"Shrinking Cities" - ein Projekt geht zu Ende
24. Januar 2006"Ich bin Haus 24620 …", begrüßt das verlassene, halb verfallene Holzhaus den Besucher. Es stammt aus der Detroiter Innenstadt. Jetzt steht es im "Zentrum für zeitgenössische Kultur" in Halle an der Saale und gehört zu den "Shrinking cities".
"Schrumpfende Städte" ist ein dreijähriges Projekt der Kulturstiftung des Bundes. Sein Konzept war es, sich mit dem Phänomen der Schrumpfstädte auseinanderzusetzen, dabei aber über den Abriss leerer Gebäude hinauszugehen. Mit diesem Anspruch wurden Stadtgeografen, Kulturwissenschaftler, Architekten, Ethnologen, Journalisten und Künstler für das Projekt gewonnen. Die Leitung hatte der Berliner Architekt Philipp Oswalt.
Die Situation in Ostdeutschland ist nicht einzigartig
Dreh- und Angelpunkt war für Philipp Oswalt und seine Kollegen die Situation in Ostdeutschland: mit 1,3 Million leer stehender Wohnungen, rund 17% Arbeitslosigkeit und anhaltender Abwanderung der Menschen. So wurden in einer ersten Projektphase die ostdeutschen Städte Halle und Leipzig beispielhaft mit drei anderen Schrumpfstädten verglichen. Bei etwa 400 solcher Städte weltweit war die Auswahl schwierig. "Abadan im Iran hat beispielsweise 90% seiner Einwohner verloren," erklärt Philipp Oswalt. "Das Kriterium war es aber, eine Vergleichbarkeit zu Ostdeutschland herzustellen."

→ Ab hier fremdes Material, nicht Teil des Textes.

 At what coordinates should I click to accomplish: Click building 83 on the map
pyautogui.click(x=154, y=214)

Ausgewählt wurden schließlich die amerikanische Großstadt Detroit, Manchester/Liverpool in Großbritannien und die russische Stadt Ivanovo, etwa 300 km nördlich von Moskau. Sie erleben jeweils eine eigenständige Art von Schrumpfung: In Detroit verwaist die Innenstadt, weil seine Einwohner in die Vororte ziehen. "Sogar ihre Toten nehmen sie mit", erklärt Philipp Oswalt. Manchester und Liverpool haben in der zweiten Hälfte des 20. Jahrhunderts einen Großteil ihrer alten Industrien verloren. Und Ivanovo ist von einem Niedergang betroffen, den Philipp Oswalt "postsozialistisch" nennt. Er meint damit den marktwirtschaftlichen Existenzkampf, den die Textilstadt nach der Auflösung des sowjetischen Wirtschaftsraumes 1991 verloren hat.
"Kein Masterplan"
In Halle/Leipzig traten und treten diese Probleme gleichzeitig auf. Fotos, Filme oder Installationen dokumentieren die Besonderheiten der vier Städte. Eine erste Ausstellung fand 2004 in Berlin statt. In aktualisierter Form ist sie nun in Halle zu sehen.

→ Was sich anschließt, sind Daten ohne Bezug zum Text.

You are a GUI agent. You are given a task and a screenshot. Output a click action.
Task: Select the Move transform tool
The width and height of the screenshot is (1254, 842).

Doch wie sollte nun mit diesen Schrumpfstädten umgegangen werden? In der zweiten Projektphase "Interventionen" wurde 2004 ein Ideenwettbewerb ausgeschrieben und Arbeitsstipendien vergeben. Ziel war es, Lösungsansätze zu entwickeln: für Halle, Leipzig und andere schrumpfende Städte. Allerdings "kein städtebaulicher Masterplan", wie Philipp Oswalt betont.
Neun einfallsreiche, produktive, aber auch ironische Ideen wurden von der Jury prämiert und können nun in der "Leipziger Galerie für zeitgenössische Kunst" besichtigt werden. "Da wir uns verweigert haben, sofort praktikable Lösungen zu bieten, ist die Ausstellung erst einmal etwas irritierend. Man muss sich auf die abstrakte Ebene der Ideenfindung einlassen", erklärt Philipp Oswalt angesichts der teils schwer zugänglichen Ausstellungsstücke.
Pilze im Plattenbau und Kühe auf der Straße
So wird beispielsweise vorgeschlagen, Edelpilze in einem leer stehenden Plattenbau zu kultivieren. Oder es wird die Stadt Halle als Sonderwirtschaftszone Chinas vorgestellt. Andere Ideen lassen den Besucher eher schmunzeln: Etwa die fünf Kühe, die zwei Wochen lang in der Liverpooler Innenstadt lebten: zur Belebung der innerstädtischen Klein-Landwirtschaft.
Doch ist das realitätsnah? "Das hier kann nur ein Ideenpool sein. Hier geht es um das Anstoßen eines Bewusstseinsprozesses, der dann in praktischer Politik enden könnte", antwortet Philipp Oswalt. "Wie etwa damals bei der Umweltbewegung."
Der Erfolg beider Ausstellungen scheint ihm Recht zu geben. Buchpublikationen und ein Atlas der schrumpfenden Städte werden die Ergebnisse des Projekts festhalten. "Als Gedächtnis sozusagen."
Beide Ausstellungen zum Projekt "Schrumpfende Städte" sind noch bis zum 29.1.2006 zu besichtigen. Im "Zentrum für zeitgenössische Kultur" in Halle-Neustadt (Albert-Einstein-Straße 41) wird die "Internationale Untersuchung" präsentiert. Die "Interventionen" sind in der Leipziger "Galerie für zeitgenössische Kunst" in der Karl-Tauchnitz-Straße 11 ausgestellt.